本をめぐる冒険

読んだ本の感想などを書いてみるブログ。

ピアノをめぐる冒険

 こんにちは。

 みなさんは、秋と言えば何を思い浮かべますか?読書の秋ももちろんいいですが、秋と言えば芸術の秋ですね。たまには優雅なピアノの演奏に耳を傾けたくなります。

 というわけで、9月は『ピアノ』をテーマに本を読んできました。

 

f:id:itsutsuba968:20220409214319j:plain

 

♪ 曲目

1曲目.『蜜蜂と遠雷』紹介 - 本をめぐる冒険

 ピアノコンクールという美しくも厳しい世界に真っ向から挑んだ大作。本当に長いコンクールを見届けた気になれる。

 

itsutsuba968.hatenadiary.com

 

 

2曲目.『祝祭と予感』紹介 - 本をめぐる冒険

 上記のスピンオフ作品。本編では描かれなかった部分を補う、ピアノシーンの少ないピアノ小説。

 

itsutsuba968.hatenadiary.com

 

 

3曲目.『羊と鋼の森』紹介 - 本をめぐる冒険

 ただの高校生だった主人公が調律に魅せられ、調律師として成長していく物語。美しい表現が印象深いです。

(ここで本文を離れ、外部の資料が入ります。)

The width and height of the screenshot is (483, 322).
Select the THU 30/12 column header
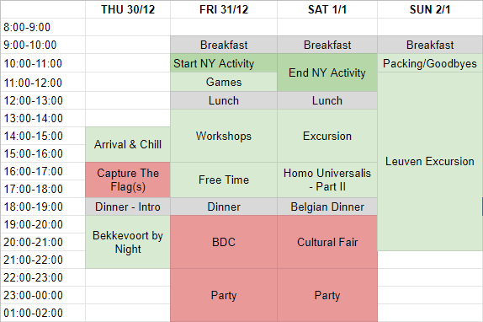pyautogui.click(x=128, y=9)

itsutsuba968.hatenadiary.com

 

 

4曲目.『さよならドビュッシー』紹介 - 本をめぐる冒険

 悔しい、の一言です。

 

itsutsuba968.hatenadiary.com

 

 

5曲目.『調律師』紹介 - 本をめぐる冒険

 こちらも調律師が主人公。ピアノに景色を見るという表現は多いですが、本作は音に匂いを感じるという珍しい作品です。

 

itsutsuba968.hatenadiary.com

 

 

6曲目.『幻想即興曲』紹介 - 本をめぐる冒険

 タイトル通り、ショパンの有名な曲がキーになってくるミステリー。昭和レトロな雰囲気も楽しめます。

 

itsutsuba968.hatenadiary.com

 

 

7曲目.『ルーシー変奏曲』 - 本をめぐる冒険

 一度はピアノを捨てた少女が自分のピアノを取り戻していく児童小説。大人の卑怯さに負けるな!

 

itsutsuba968.hatenadiary.com

 

 

8曲目.『ピアニストを撃て』紹介 - 本をめぐる冒険

 場末の酒場にいるピアニストに、持ち込まれるトラブル。大人の渋いミステリーです。

 

itsutsuba968.hatenadiary.com

 

 

9曲目.『革命前夜』紹介 - 本をめぐる冒険

 冷戦末期のドイツに留学した主人公がスランプや革命騒動に巻き込まれていきます。

 

itsutsuba968.hatenadiary.com

 

 

10曲目.『戦場のピアニスト』紹介 - 本をめぐる冒険

 第二次世界大戦を生き延びたユダヤ人ピアニストの手記。戦時中の悲惨で生々しい雰囲気と、映画のような美しいラストシーンが見事。

 

itsutsuba968.hatenadiary.com

 

 

11曲目.『いちご同盟』紹介 - 本をめぐる冒険

 ピアニストを目指す少年、野球部のエース、重病を患う女の子が切ない三角関係を繰り広げます。

 

itsutsuba968.hatenadiary.com

 

 

♪ 本の間奏

 ピアノ小説はたくさんあったのですが、今月は時間がなかったりうまく感想をまとめられなかったりで、あまり読めなかったのが心残りです。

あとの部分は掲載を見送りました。